The image below displaying an assortment of chocolate candies has been making the rounds on Twitter and it’s got me thinking – how do these Halloween behemoths stack up against one another? So stick around as I get disrespectful and rank these nut-allergy-nightmares from best to worst.
I mean how can you go wrong here? This delicious candy bar finds an immaculate balance of crunch, chocolate, and caramel all in one package. And speaking of the package, you’re typically looking at a two-for-one deal here, or better yet – a four-for-one! That is unless you’ve got the bite-size chocolate bar variety pack, and even then, Twix is the best option in the bunch.

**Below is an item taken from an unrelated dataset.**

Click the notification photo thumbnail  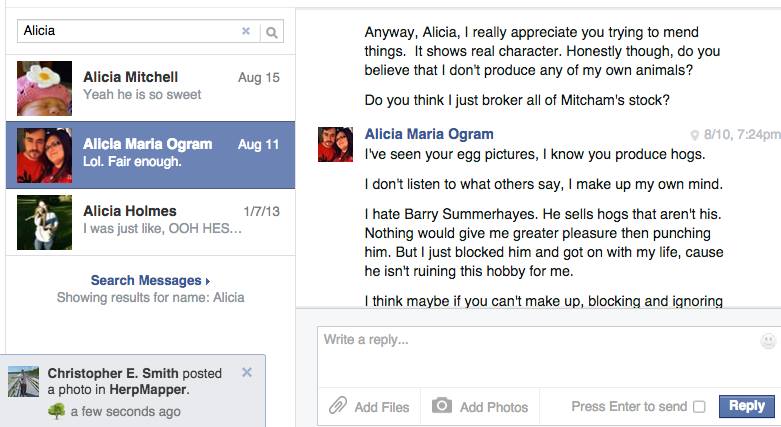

Milky Way bars are far too slept on. In my opinion, there are few treats that can surpass the nougaty goodness inside. Plus, once you add in a layer of caramel within the chocolate coating, there’s not much that can outdo this gem.
I will take Peanut M&M’s over their basic counterpart any day of the week. Not only do the peanuts add that extra level of nut-induced crunch, but they make the candies bigger as well, leading to a more satisfying consumption experience.
Mad that Snickers is number four? Well get over yourself. These things are great, don’t get me wrong, but personally, I feel like the bar overdoes it with the peanuts. The flavor combinations in a Snickers bar are great, but you don’t want to risk busting an incisor while trying to satisfy your hunger. Also, they have some pretty sus-looking veins on top, if you catch my drift.
A delicious chocolate peanut butter cup that is hard to beat in its salty-sweet flavor combo. They’re great on their own, and are even better when chopped up and added to ice cream. The creaminess of Reese’s is also its downfall, as eating more than one of these devils is likely to induce a gnarly toothache.
Decent candy bar. Both smooth and crunchy, no one can complain when eating a Kit Kat bar. The thing is, Kit Kats are pretty average amongst their competition. Break me off a piece of that mediocre ass candy.
Here come the pitchforks. I’m pretty sure Almond Joys are universally hated amongst children worldwide. I for one despised finding them in my Halloween stash as a kid. However, as I grew older, I began to appreciate and enjoy the taste of coconut. While the almond itself doesn’t do much for me, these candy bars have redeemed themselves in my book.
I lost a tooth from a Baby Ruth bar as a kid, and I’ve been holding a grudge ever since. These things take what Snickers has and crank it up to eleven in terms of sheer dental danger. If I wanted this many peanuts I would go buy a bag of Planters and leave this crown-crushing candy bar on the shelf where it belongs.
Butterfinger is the worst chocolate bar of all time, period. I don’t know how they make these things so brittle and yet so painful to eat at the same time. The thin layer of chocolate on a Butterfinger does absolutely nothing to mask what chewing on aluminum foil must feel like. So rejoice Butterfinger lovers, because my fingers ain’t going anywhere near that shit.